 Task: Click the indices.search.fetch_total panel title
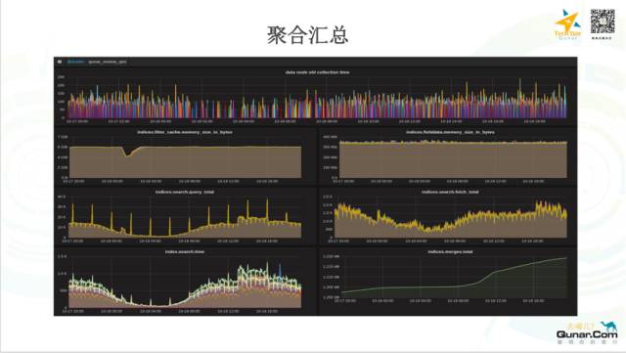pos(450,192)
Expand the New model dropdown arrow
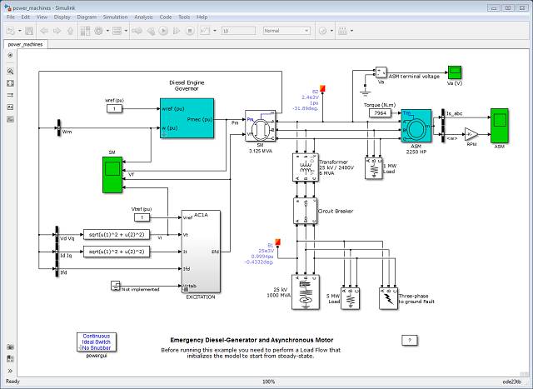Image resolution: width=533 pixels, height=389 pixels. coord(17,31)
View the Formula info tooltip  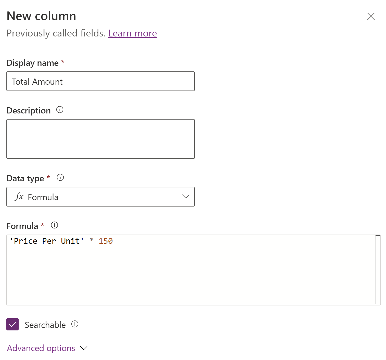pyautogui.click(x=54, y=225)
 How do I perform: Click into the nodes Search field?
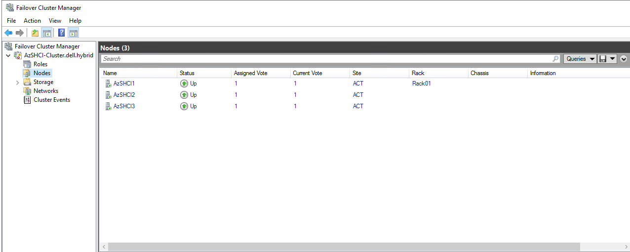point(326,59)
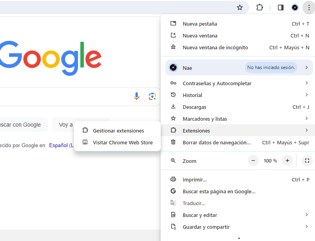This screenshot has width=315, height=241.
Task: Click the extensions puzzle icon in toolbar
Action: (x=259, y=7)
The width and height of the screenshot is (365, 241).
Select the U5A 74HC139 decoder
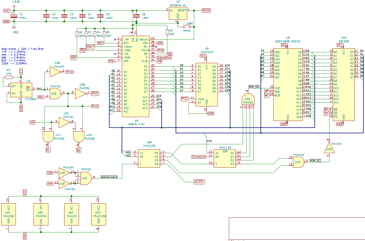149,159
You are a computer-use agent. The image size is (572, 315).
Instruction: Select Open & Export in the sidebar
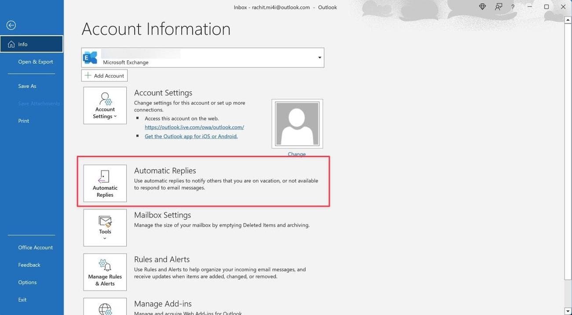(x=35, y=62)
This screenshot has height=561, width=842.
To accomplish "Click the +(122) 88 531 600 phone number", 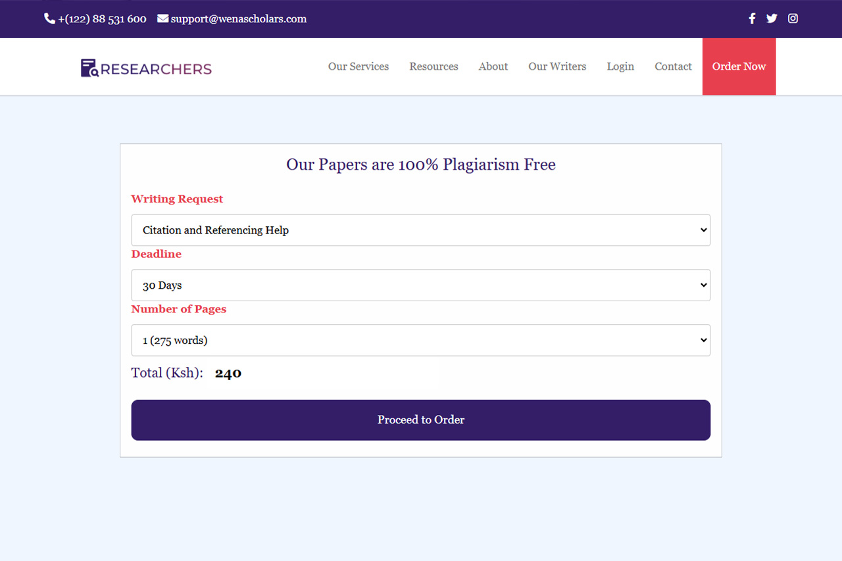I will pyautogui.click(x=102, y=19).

# # # #

**Action item**
Above are the records; restate exactly the lines from the one containing "How do I perform: Click" through the one containing "The width and", keeping pictures out.

**Answer to this exercise**
 How do I perform: Click into the nodes Search field?
point(326,59)
This screenshot has width=315, height=241.
Task: Click the extensions puzzle icon in toolbar
Action: (x=259, y=7)
The width and height of the screenshot is (365, 241).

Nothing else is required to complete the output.